El modelo adelantado por el presidente Rafael Correa en Ecuador, alrededor del cual gira la obra del profesor Jaramillo Jassir que hoy presentamos, se podría considerar uno de los más exitosos programas sociales que entonces se pusieron en marcha. Correa llegó a la presidencia apoyado por un arco iris de electores: pueblos originarios, nuevas fuerzas contestatarias, movimientos populares y muchos jóvenes que se sintieron atraídos por sus propuestas de cambio.
Así mismo, llegó rodeado de unos elevados niveles de credibilidad, resultantes de su trayectoria académica como profesor de las más prestigiosas universidades ecuatorianas. En su paso por el Ministerio de Economía, durante la presidencia de Alfredo Palacio, había sorprendido a la opinión con una serie de propuestas heterodoxas, las cuales convencieron a muchos ecuatorianos de que, a diferencia de los anteriores presidentes, que habían durado en el poder un promedio de tres años, el proyecto de Correa representaba una opción creíble de cambio. Este posicionamiento calificado le permitió conformar un equipo de gobierno de cuadros jóvenes, tecnocráticos, que aportaron credibilidad y sostenibilidad a las políticas a partir de las cuales puso en marcha su proyecto político.
Entonces se tenía la idea —bienvenida por los dirigentes neoliberales— de que los proyectos populistas eran paquetes de promesas izquierdistas que carecían de seriedad académica y solvencia técnica. A diferencia de estas propuestas, el programa de Correa resultó, como él mismo, creíble y, por la misma razón, peligroso para muchos sectores conservadores.

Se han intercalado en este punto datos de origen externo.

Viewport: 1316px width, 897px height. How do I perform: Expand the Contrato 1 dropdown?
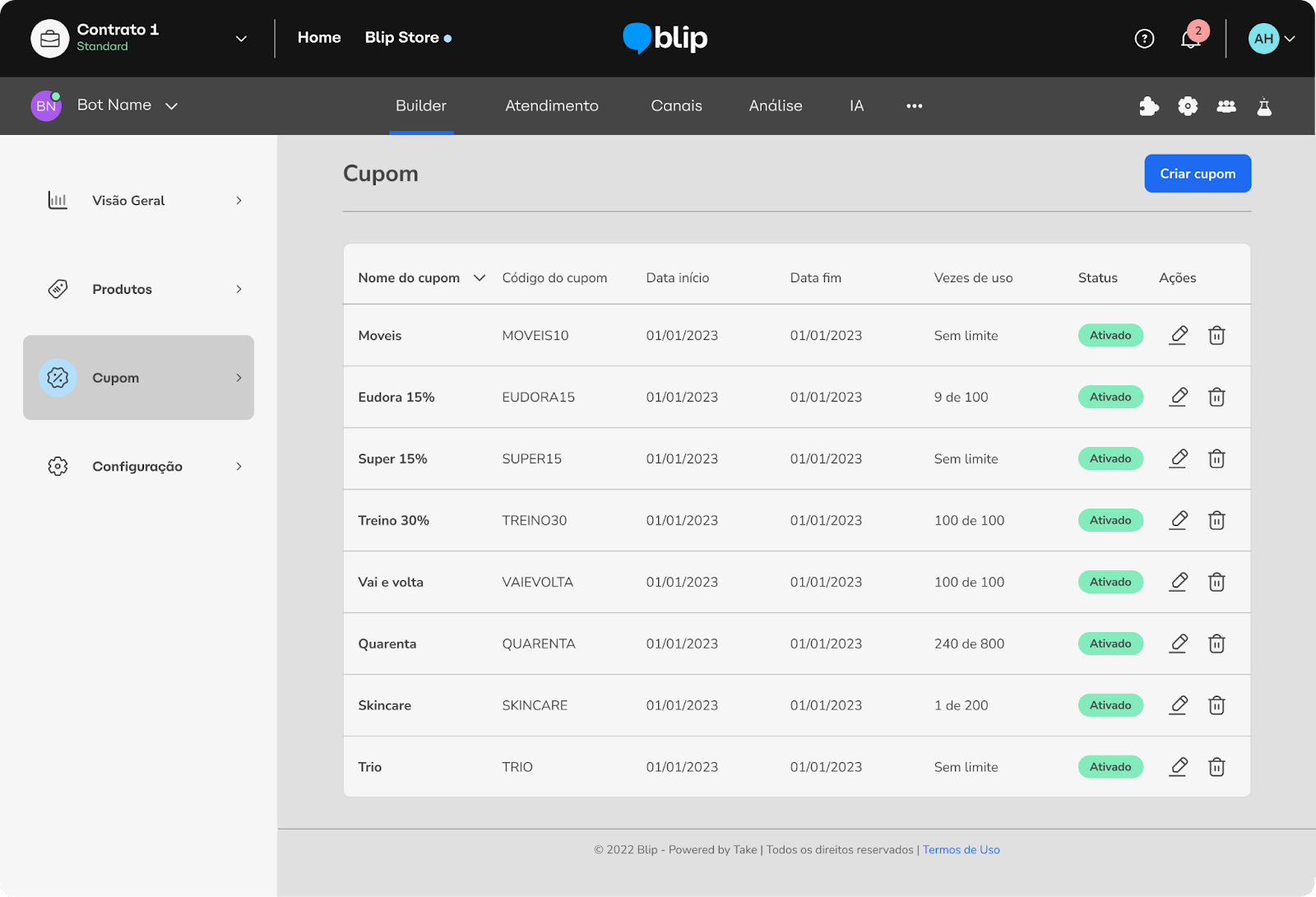[x=241, y=39]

El presidente Correa corrió además con la buena suerte de que el aumento en los precios internacionales del petróleo coincidiera con buena parte de su gestión de gobierno, lo que facilitó la financiación de sus propuestas de modernización económica, inclusión social y refundación democrática. Durante su mandato no hubo un sector que no fuera intervenido con un claro propósito renovador y, por consiguiente, progresista: desde la construcción de nuevas infraestructuras hasta la elevación de la calidad de la educación y la ciencia a estándares internacionales competitivos, pasando por la construcción de nuevos y funcionales hospitales y escuelas públicas. En todos los rincones y actividades del país se sintió la mano transformadora del joven Gobierno.